## Items from a data source
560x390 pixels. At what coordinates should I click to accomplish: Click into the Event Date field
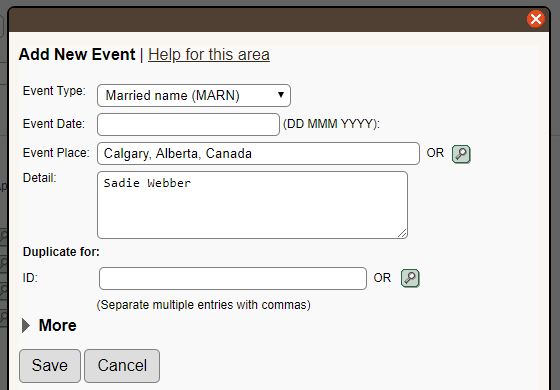click(x=188, y=124)
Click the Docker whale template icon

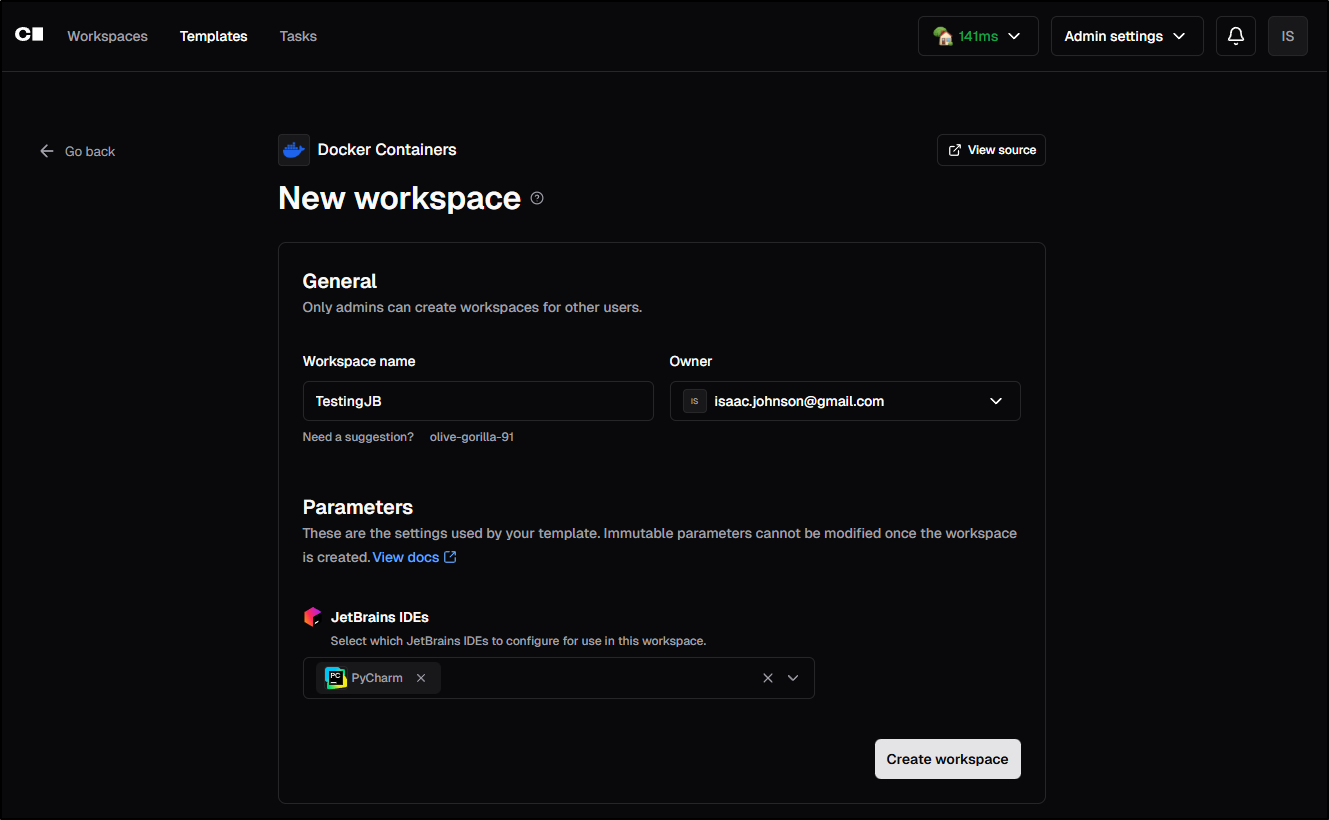[294, 150]
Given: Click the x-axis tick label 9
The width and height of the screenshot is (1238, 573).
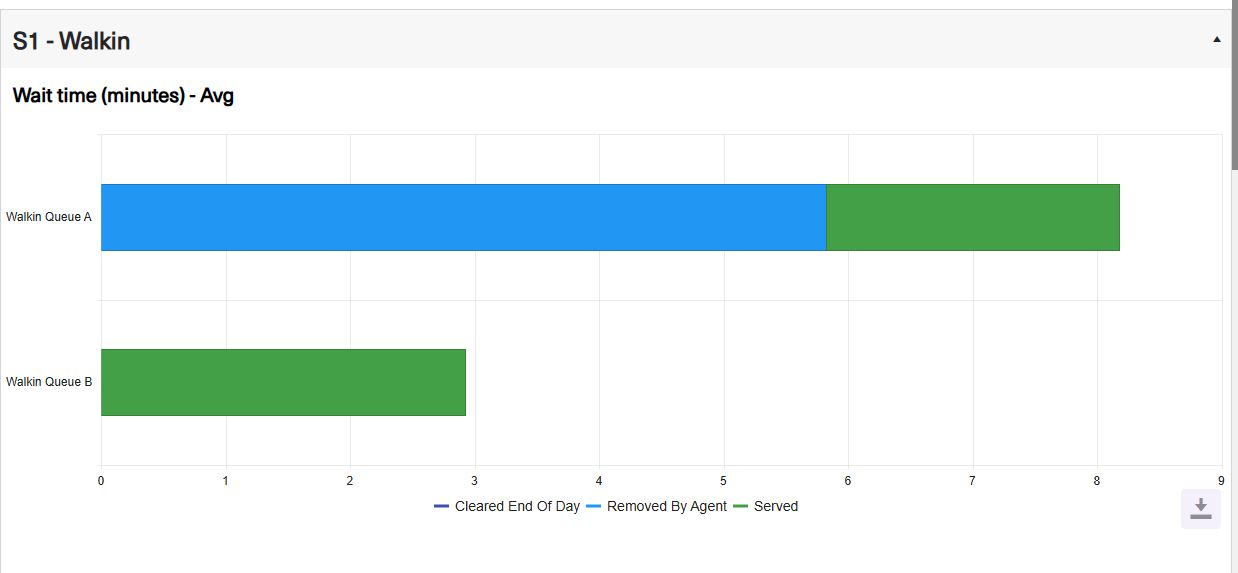Looking at the screenshot, I should [x=1221, y=481].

## Exercise
One exact copy of the data, no pictures: write it out line for line.

## Written reply
560x390 pixels. At what coordinates should I click to accomplish: Click into the Event Date field
click(x=188, y=124)
Click the Docker whale template icon

[294, 150]
Given: Click the x-axis tick label 9
The width and height of the screenshot is (1238, 573).
Looking at the screenshot, I should [x=1221, y=481].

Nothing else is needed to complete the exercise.